Introduction: Deep learning has received increasing attention in recent years and is used in many different areas. Since image analysis is a strength of deep learning, it would be obvious to use it for histopathological questions too. Our goal is to identify possible deep learning approaches from general pathology which could be used in ophthalmic pathology. In addition, the data of the past year will be used to estimate the proportion of potentially interesting cases and the necessary technical effort.

Methods: Firstly, a literature search for deep learning models and their possible applications in the field of pathology was carried out. In order to estimate the potential benefit, technical challenges and feasibility, the number of suitable ophthalmopathology cases in our lab in 2019 for the identified models was determined and put in relation to the resulting amount of data and the scanning time.

Results: We identified 7 areas of particular interest: determination of regions of interest (ROI), classification of histological images in scoring systems, mapping of tumor fractions, differentiation of different types of inflammation, differentiation of various cutaneous tumors, classification of lymphomas and prediction of patient outcome-based on tumor histology.
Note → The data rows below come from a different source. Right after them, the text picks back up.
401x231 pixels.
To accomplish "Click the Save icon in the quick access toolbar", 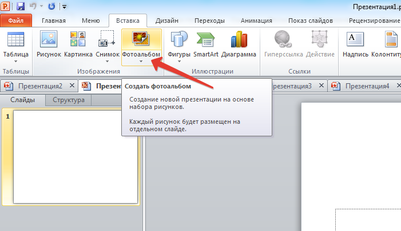I will point(21,6).
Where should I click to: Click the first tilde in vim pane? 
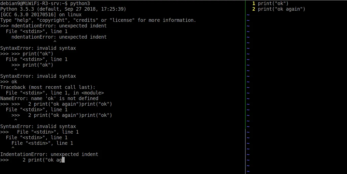click(248, 15)
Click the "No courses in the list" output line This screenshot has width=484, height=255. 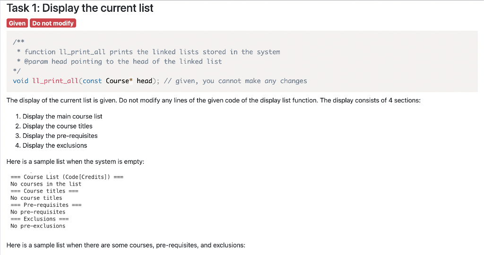pyautogui.click(x=46, y=184)
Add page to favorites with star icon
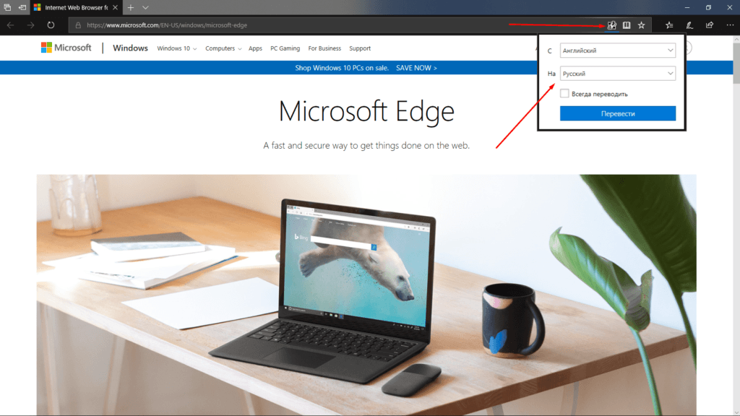 click(642, 25)
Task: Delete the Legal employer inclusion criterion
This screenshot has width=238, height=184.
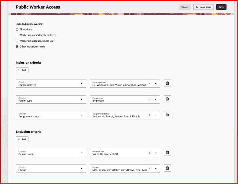Action: 167,83
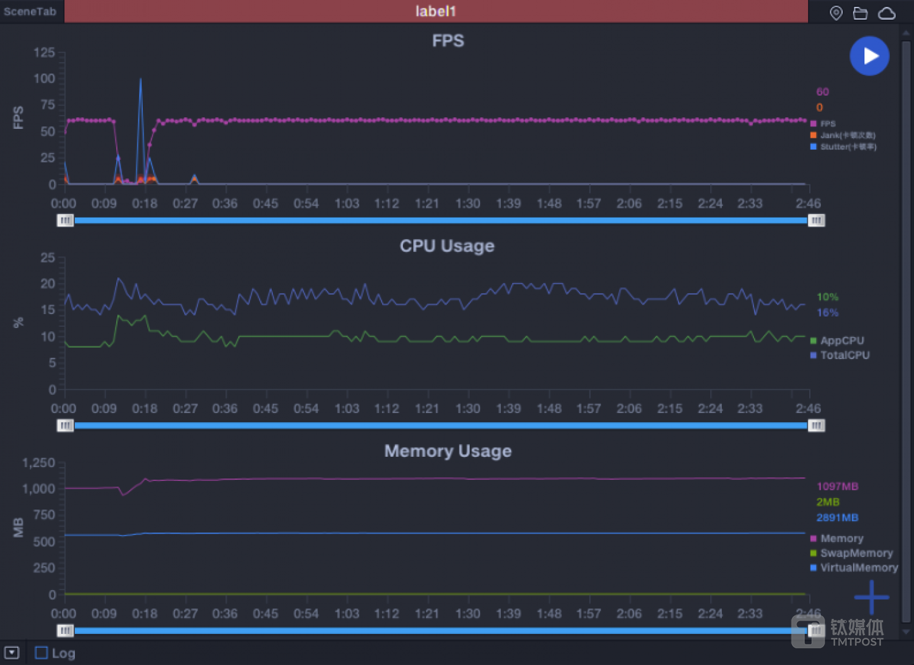This screenshot has height=665, width=914.
Task: Click the blue plus icon
Action: [871, 597]
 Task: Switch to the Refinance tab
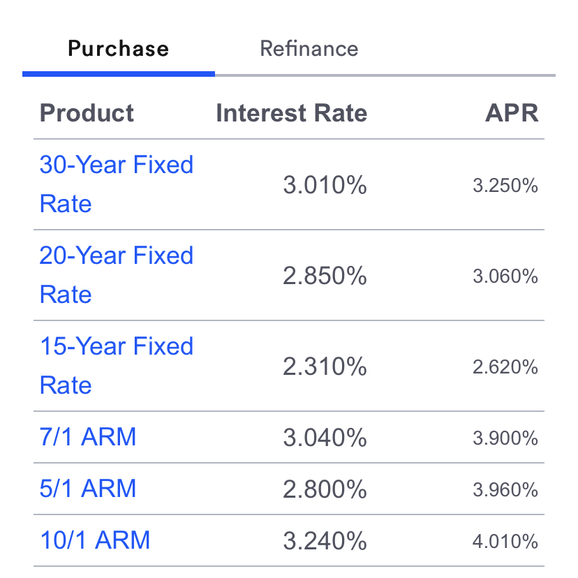[309, 48]
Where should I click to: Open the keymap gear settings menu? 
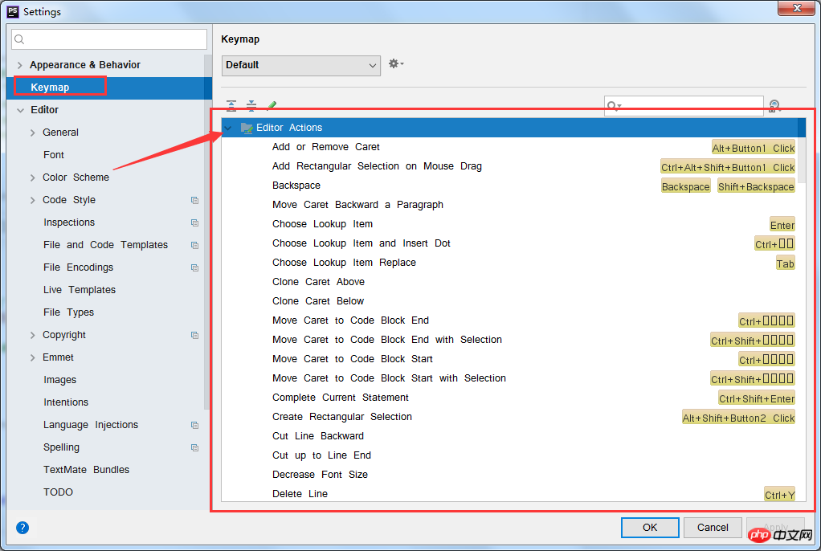(x=396, y=64)
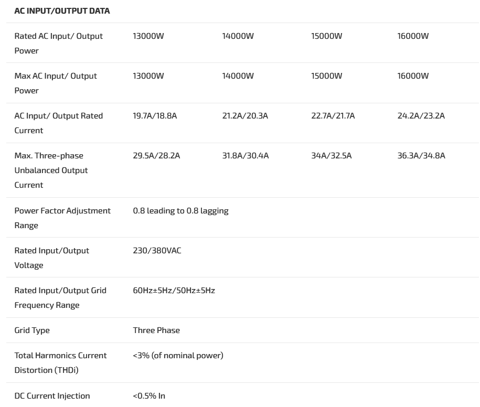Screen dimensions: 480x407
Task: Select the 0.8 leading to 0.8 lagging text
Action: click(180, 211)
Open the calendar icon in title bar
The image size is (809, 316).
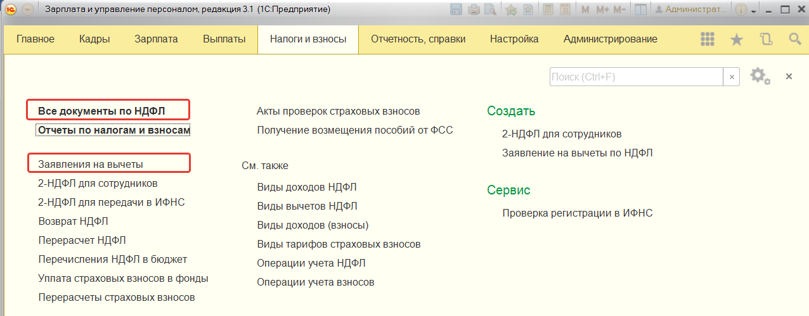click(x=564, y=9)
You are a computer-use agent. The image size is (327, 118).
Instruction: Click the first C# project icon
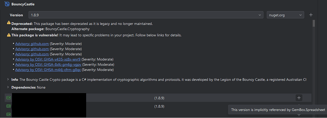tap(9, 98)
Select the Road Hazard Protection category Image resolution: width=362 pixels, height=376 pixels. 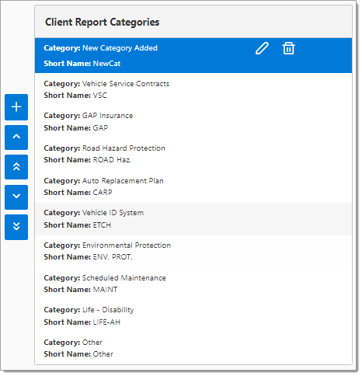[193, 154]
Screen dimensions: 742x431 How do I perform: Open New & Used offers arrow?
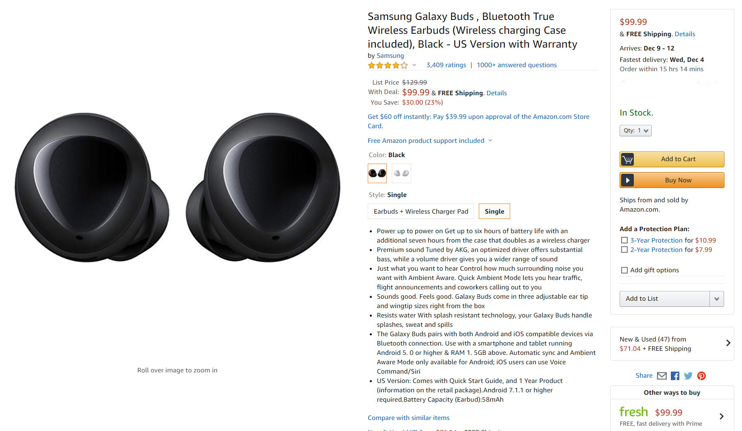pyautogui.click(x=728, y=343)
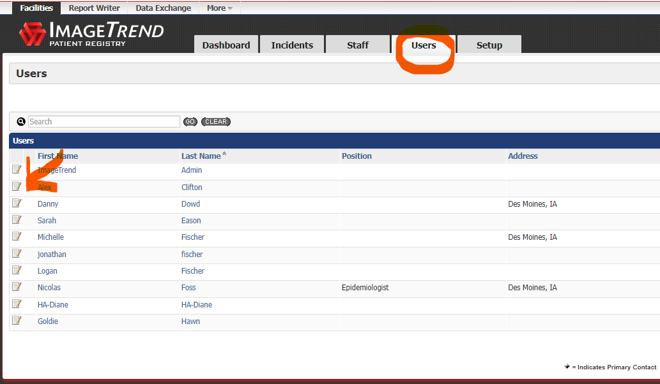Select Report Writer in top menu

pyautogui.click(x=94, y=8)
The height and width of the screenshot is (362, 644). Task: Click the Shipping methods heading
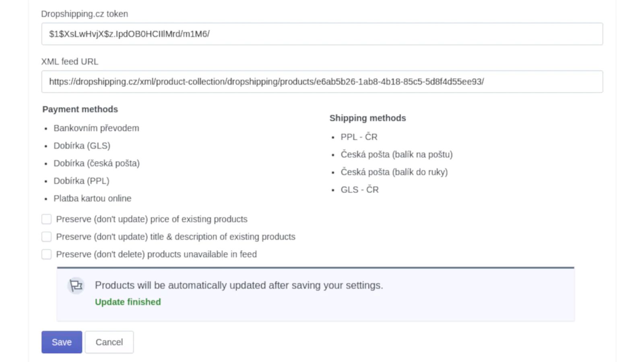367,118
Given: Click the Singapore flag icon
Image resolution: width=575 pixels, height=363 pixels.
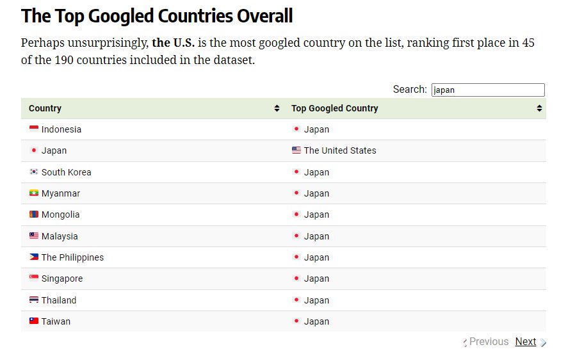Looking at the screenshot, I should click(34, 278).
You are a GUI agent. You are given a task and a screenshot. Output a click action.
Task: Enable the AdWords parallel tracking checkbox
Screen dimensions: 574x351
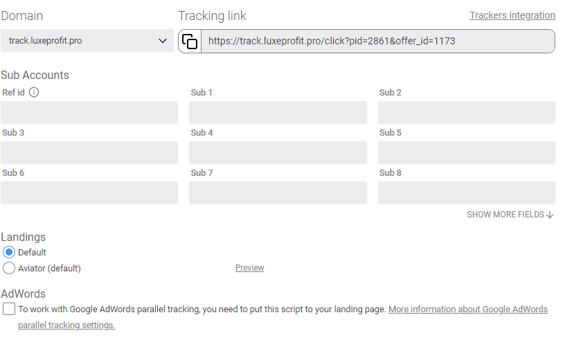click(9, 309)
Within one year, a total of 831 cases (43%) would have been suitable for the above models. The creation of whole slide images (WSI) for all histological cases would have required a storage capacity of 630 GB with a scanning time of 35 h.

Conclusion: There are several deep learning approaches which are also interesting for ophthalmic pathology. Most of them would have to be specially trained for the ophthalmopathological aspects. To be able to apply deep learning approaches, it is necessary to have a good IT infrastructure with the possibility to create and permanently store WSI, and this seems to be technically feasible. Future studies should focus on the specific practical implementation of current deep learning possibilities for ophthalmic pathology.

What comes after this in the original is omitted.